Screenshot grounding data

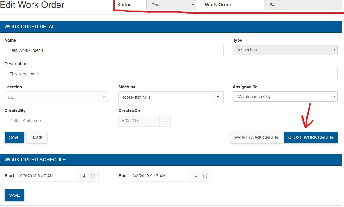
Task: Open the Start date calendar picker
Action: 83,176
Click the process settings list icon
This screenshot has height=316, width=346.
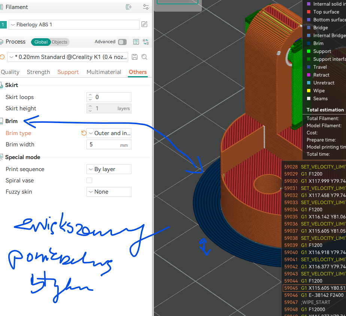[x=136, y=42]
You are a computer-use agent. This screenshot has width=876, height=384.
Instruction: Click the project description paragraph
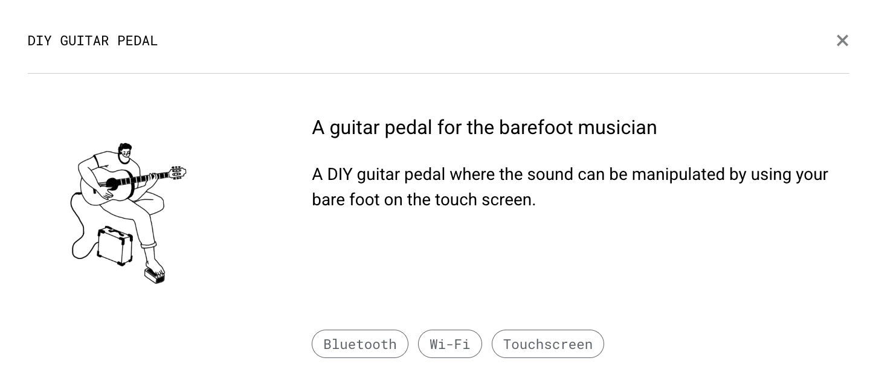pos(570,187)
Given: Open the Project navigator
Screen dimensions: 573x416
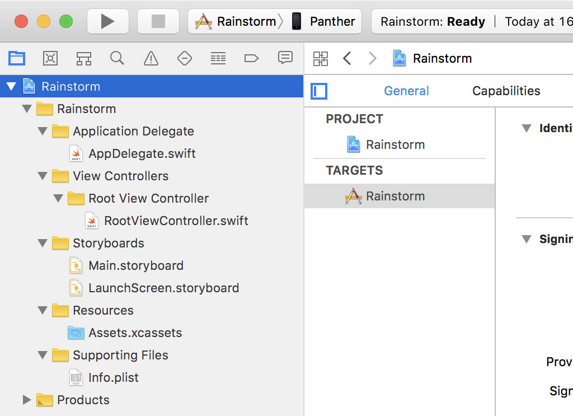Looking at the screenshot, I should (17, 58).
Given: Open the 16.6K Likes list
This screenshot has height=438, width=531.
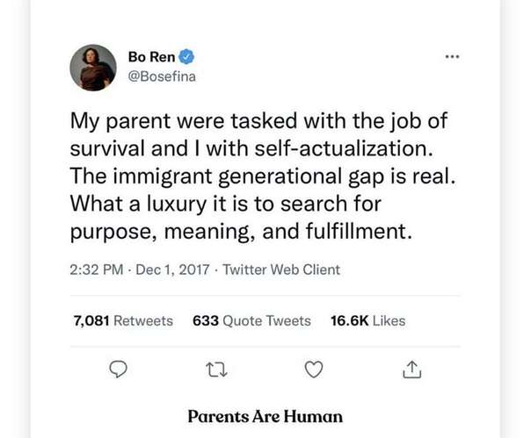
* * *
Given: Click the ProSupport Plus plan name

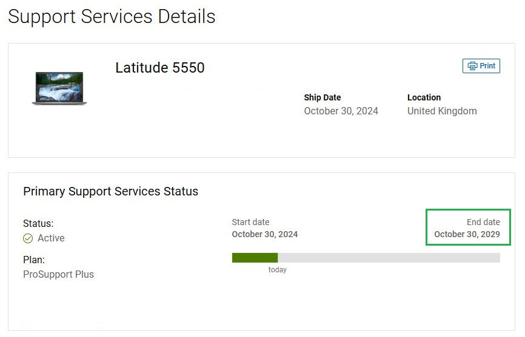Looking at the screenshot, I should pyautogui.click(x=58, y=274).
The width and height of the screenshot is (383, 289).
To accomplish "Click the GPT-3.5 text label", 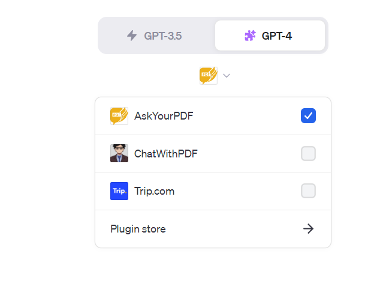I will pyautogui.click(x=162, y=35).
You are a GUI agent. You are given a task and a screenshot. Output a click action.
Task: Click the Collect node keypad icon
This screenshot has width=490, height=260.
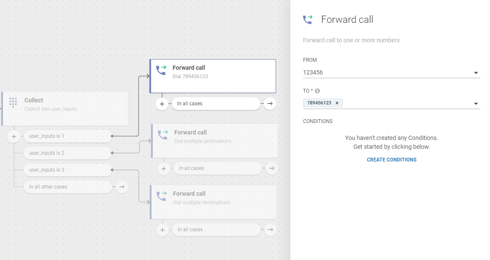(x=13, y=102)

**Exercise requirements**
Precisely those lines above that run from the line with "Screen dimensions: 573x416" up to and including the line with "This screenshot has height=438, width=531." are to be set down, with the pictures omitted.

**Result of the task**
Screen dimensions: 573x416
Looking at the screenshot, I should (17, 58).
Given: Open the 16.6K Likes list
This screenshot has height=438, width=531.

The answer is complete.